Sfollati del Comune di Re (Vco) in conseguenza della frana del novembre 2014

Il vice presidente della Giunta regionale Aldo Reschigna ha risposto all’interrogazione n. 1000 presentata dai consiglieri Gianpaolo Andrissi, Stefania Batzella, Giorgio Bertola (M5S) per conoscere dalla Giunta quali siano le tempistiche effettive per il reperimento dei fondi, in modo da dare una risposta certa ai cittadini attualmente sfollati e quali saranno gli interventi che andranno finanziati con gli stessi.

Reschigna ha risposto che la situazione è stata oggetto di forte attenzione da parte dell’assessorato alle Opere pubbliche, tentando a più riprese di inserire questo intervento d’urgenza, non solo per la presenza di sfollati, ma in quanto la frana incombe sia sulla strada statale n. 337, quella di collegamento con la Svizzera utilizzata da migliaia di lavoratori frontalieri che su una scuola sottostante. L’assessorato, in mancanza temporanea di fondi statali, ha deliberato una spesa di 1,3 milioni di euro, acquisendo lo stabile al patrimonio per poi successivamente demolirlo.
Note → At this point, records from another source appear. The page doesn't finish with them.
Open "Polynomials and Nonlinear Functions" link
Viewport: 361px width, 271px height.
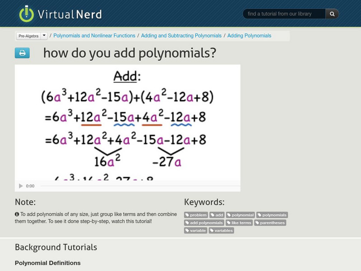click(x=95, y=35)
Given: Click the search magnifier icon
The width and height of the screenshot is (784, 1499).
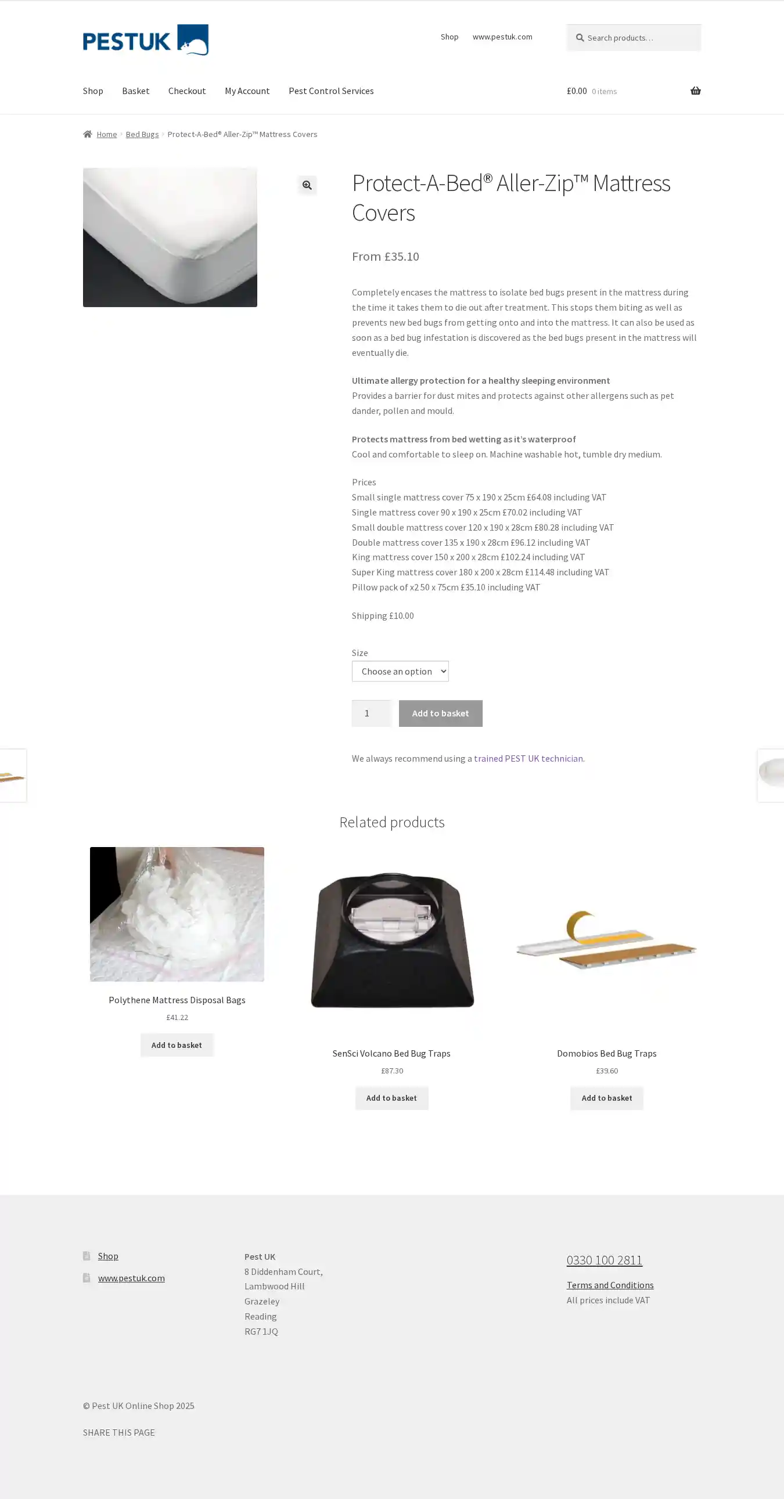Looking at the screenshot, I should pos(580,38).
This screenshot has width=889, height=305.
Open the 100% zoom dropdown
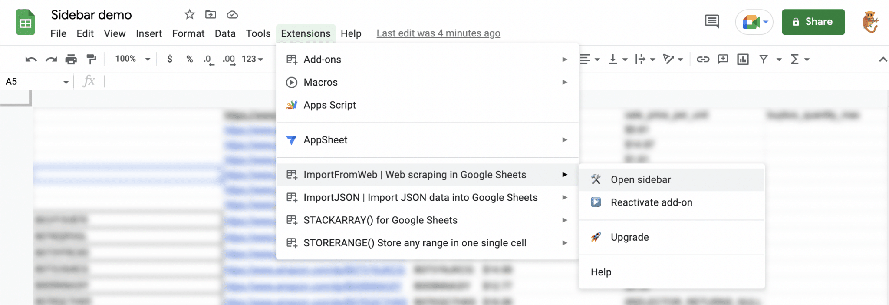(x=132, y=59)
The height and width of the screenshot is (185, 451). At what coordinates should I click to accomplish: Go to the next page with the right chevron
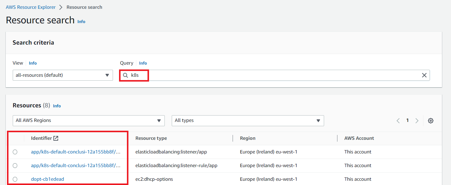coord(417,120)
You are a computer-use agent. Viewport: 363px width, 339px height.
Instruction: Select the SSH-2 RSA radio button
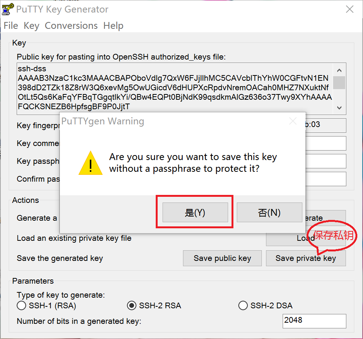coord(132,305)
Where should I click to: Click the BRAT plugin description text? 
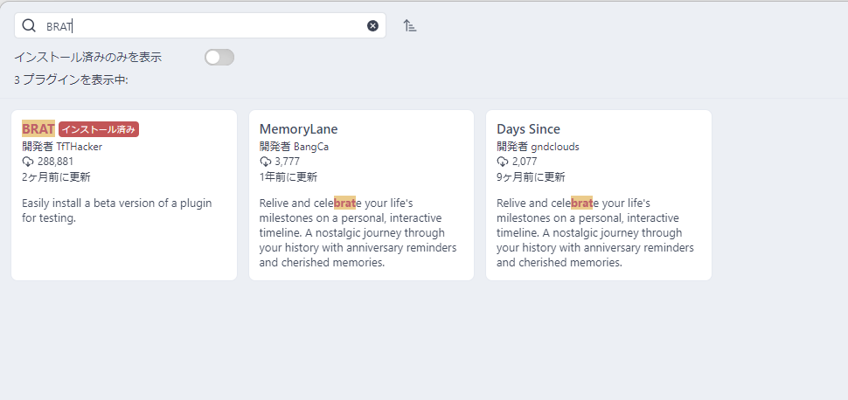(x=117, y=210)
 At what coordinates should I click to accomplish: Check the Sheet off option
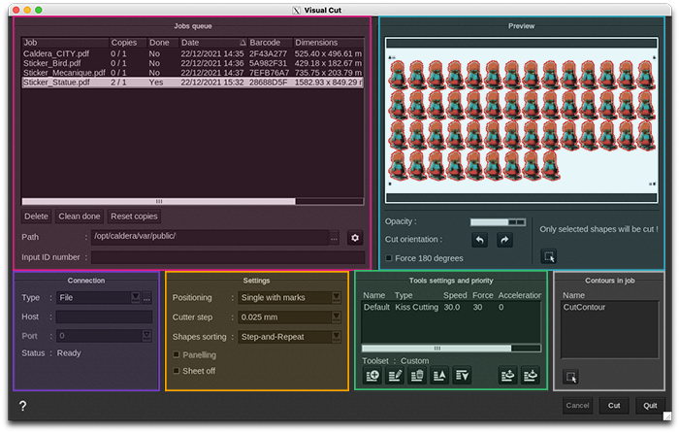pos(176,371)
Al suo posto la realizzazione di un vallo con lo scopo di fermare l’eventuale discesa di materiale sciolto. L’atto amministrativo è stato assunto con risorse regionali, consentendo di risolvere il problema delle famiglie che dal novembre 2014 sono fuori dalle proprietà ma anche da fatti di interesse pubblico.

 

Ex Strada Statale 393 – rinnovo del tratto tra Villastellone e Carmagnola (To)
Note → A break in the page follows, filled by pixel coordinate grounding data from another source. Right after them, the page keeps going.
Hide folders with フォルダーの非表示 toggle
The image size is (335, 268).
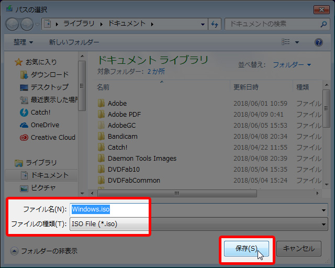pos(43,251)
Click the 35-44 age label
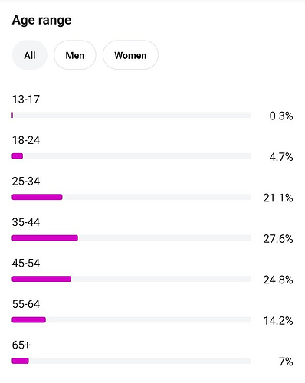Image resolution: width=305 pixels, height=383 pixels. (x=26, y=222)
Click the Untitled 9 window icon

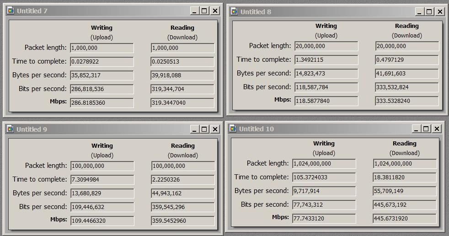(x=11, y=129)
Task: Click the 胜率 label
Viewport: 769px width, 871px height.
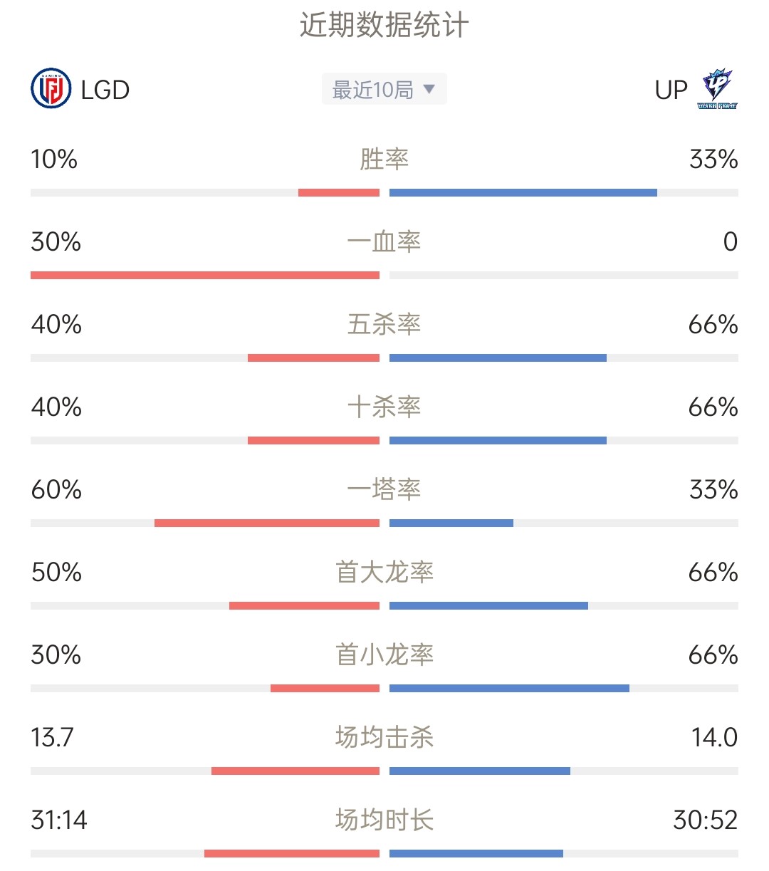Action: pos(385,159)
Il vice presidente della Giunta regionale Aldo Reschigna ha risposto all’interrogazione n. 1013 presentata dai consiglieri Giorgio Bertola, Davide Bono (M5S) per sapere se: nel 2015 siano stati concessi a Comuni piemontesi e, in caso affermativo, quali spazi finanziari finalizzati ad evitare lo sforamento del patto di stabilità; siano stati definiti criteri di virtuosità per la rideterminazione saldi obiettivo per consentire un aumento dei pagamenti in conto capitale, come previsto dalla normativa; sia disponibile per il 2016 una quota di disponibilità finanziaria a disposizione degli enti locali e nel caso con quali modalità s’intenda concederla ai Comuni.

Reschigna ha risposto che nel 2015 la Regione ha attribuito agli enti locali spazi finanziari a valere sul patto di stabilità interno per complessivi 85 milioni di euro. L’assegnazione è stata operata quasi per intero dando attuazione al patto regionale verticale incentivato. La Regione non ha esercitato alcuna discrezionalità nell’individuazione dei beneficiari, poiché i criteri di riparto erano rigidamente definiti dalla normativa statale condividendone le specifiche del riparto con i rappresentanti delle autonomie locali. Nel 2016 è richiesto di conseguire un avanzo complessivo pari a 2,2 miliardi di euro che per il Piemonte equivale ad un surplus di 156 milioni di euro. Con riguardo alla prima finestra del 15 aprile del patto regionalizzato è stato comunicato agli enti locali che la Regione non avrebbe distribuito spazi finanziari mentre per le prossime scadenze, nel caso dovessero liberarsi eventuali quote, saranno assegnate ai Comuni fino a 1.000 abitanti, come da normativa.